By the time nuclear weapons testing ended, over 1,000 nuclear tests were conducted on Shoshone land and people. In 1992, the Shoshone began to investigate their radiation exposure.
The Native Community Action Council (NCAC) was created to investigate and found, after review of the 1990 Department of Energy (DOE) Off-site Radiation Exposure Review, that Indian tribes received significantly higher radiation dose in fallout than non-Indians. Higher risk of exposures was found based on lifestyle differences that include: diet, mobility and shelter. The NCAC found increased exposure: 15 times greater for adults, 30 times for youth, and 60 times greater in utero. The results were used as a contention at the Nuclear Regulatory Commission (NRC) licensing of Yucca Mountain for a deep geologic repository for high-level radioactive waste.
Despite spending $10 billion, the administration failed to meet the licensing requirements of the NRC under 10 CFR 960 121.12 OWNERSHIP. Even with the Bureau of Land Management master title plats, the DOE could not prove ownership to Yucca Mountain because the Treaty of Ruby Valley is controlling and, in “full force and effect.” Shoshone title remains unextinguished.

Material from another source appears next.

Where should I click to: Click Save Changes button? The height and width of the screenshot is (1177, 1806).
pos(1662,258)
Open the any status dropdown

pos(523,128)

The DOE’s 1990 Yucca Mountain Cultural Resource Study created a study protocol of cultural triage.* Triage is appropriately used in natural disasters to determine where limited resources are used to maximize survival. Cultural triage is defined as, “a forced choice situation in which an ethnic group is faced with the decision to rank in importance equally valued cultural resources that could be affected by a proposed development project.” In Shoshone country, there is no natural disaster to invoke triage; there is no development project that justifies requiring the Shoshone to choose whether water or land is more important. As said earlier, water and land are Shoshone identity. What the Shoshone people experience with the Yucca Mountain radioactive waste proposal is a deliberate act to dismantle Shoshone living lifeways in relation to the land—an ethnic cleansing—for the benefit and profit of the nuclear industry.

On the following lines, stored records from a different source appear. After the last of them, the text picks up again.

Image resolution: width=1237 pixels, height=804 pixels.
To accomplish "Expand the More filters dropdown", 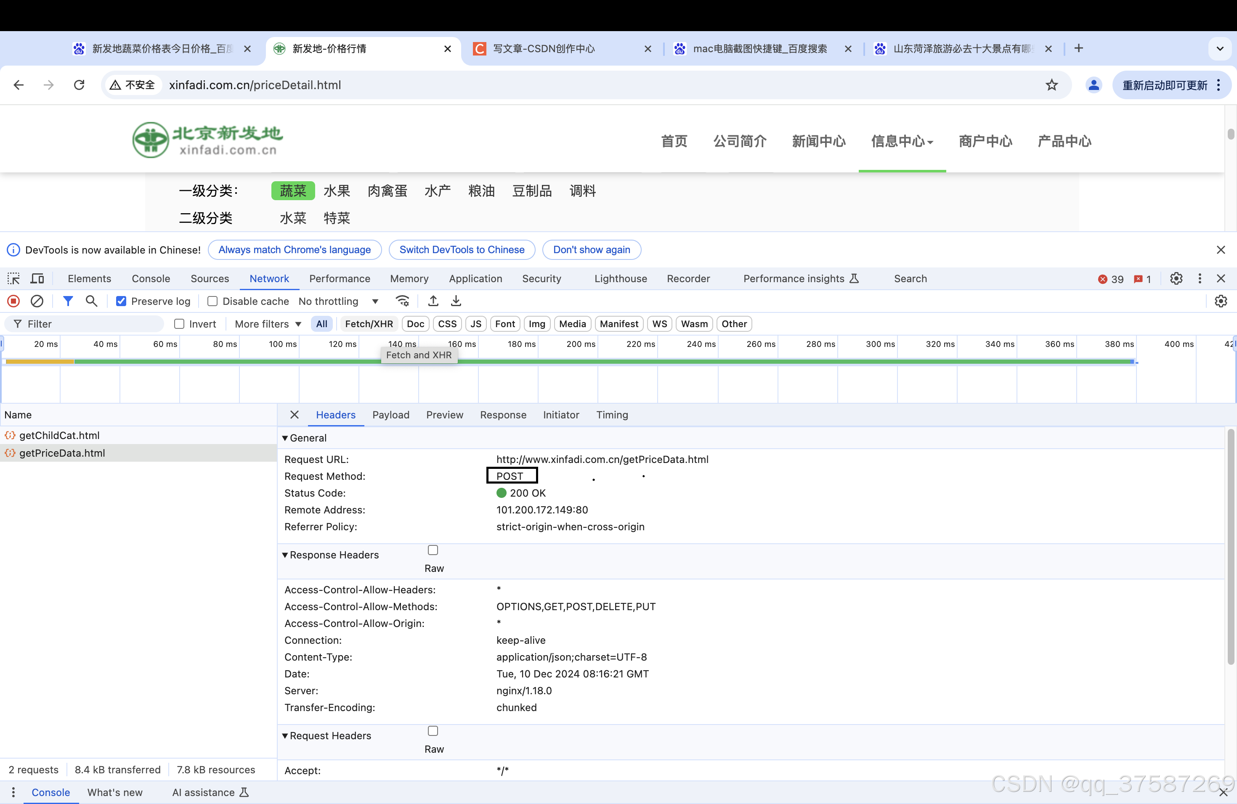I will (268, 324).
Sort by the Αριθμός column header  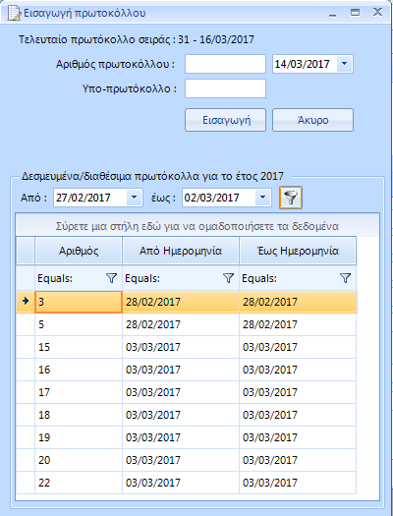click(79, 251)
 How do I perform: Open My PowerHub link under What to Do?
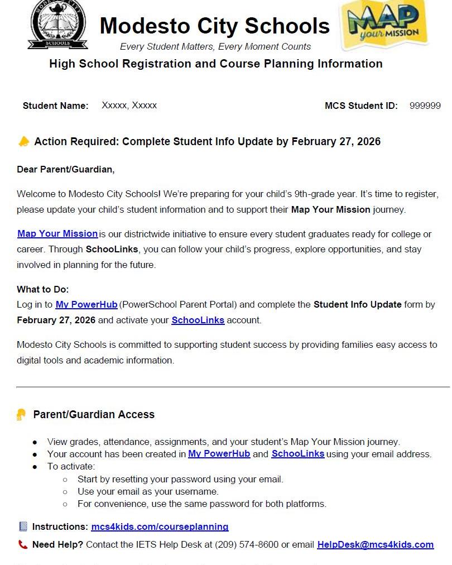pos(86,304)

The DOE-funded research, organizing the Consolidated Group of Tribes and Organizations in 1988, paving the way for this cultural triage. Tribes unwittingly participated, manufacturing consent for the Yucca Mountain project by their consultation. The tribes involved include the Pahrump Paiute Tribe, an invented tribe, and the Las Vegas Indian Center, an urban social-welfare organization. Both entities were directed by the same individual who is not an Indian enrolled in any tribe. The remaining 14 federally recognized Indian tribes created by the US are “incompetents” under the guardianship of the Department of Interior. Federally recognized tribes, due to their dependency, are unable to give consent to involvement, research on them, or research outcomes.
The Consolidated Group of Tribes and Organizations has a new name, meeting as the Nuclear Energy Tribal Working Group at the National Conference of State Legislatures. It includes the fabricated tribe that misleads federally recognized tribes to this day with the funding and support of the DOE.

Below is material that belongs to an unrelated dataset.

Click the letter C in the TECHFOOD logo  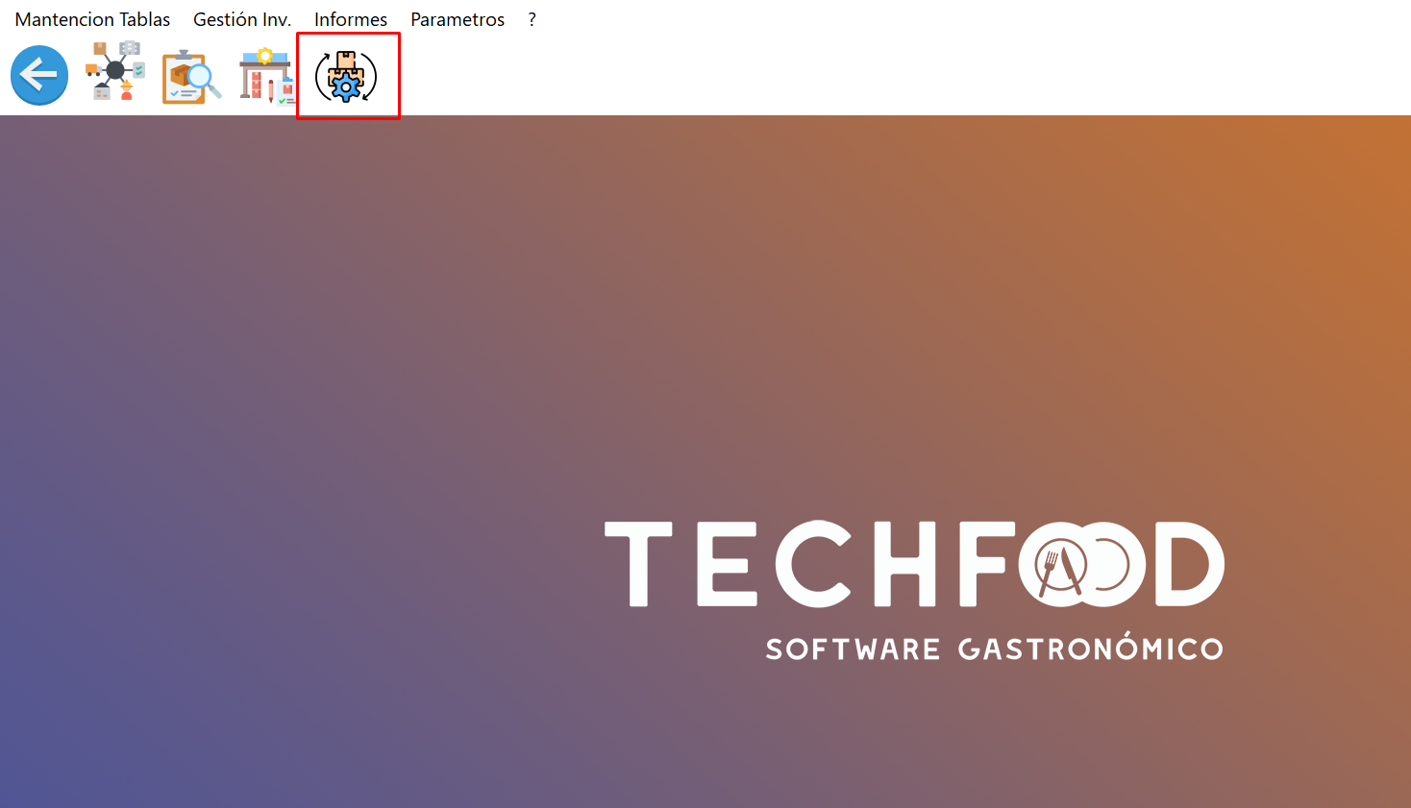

The Shoshone seek collaborators in the persistent struggle to create understanding of the health disparities and to mitigate the cascading effects suffered from radioactive fallout exposure. The Shoshone do not consent to Yucca Mountain or any other part of Shoshone country being used for nuclear waste disposal.
* Native American Cultural Resource Studies at Yucca Mountain, Nevada, 1990, Richard Stoffle
—Ian Zabarte is Principal Man of the Western Bands of the Shoshone Nation of Indians and Secretary of Native Community Action Council.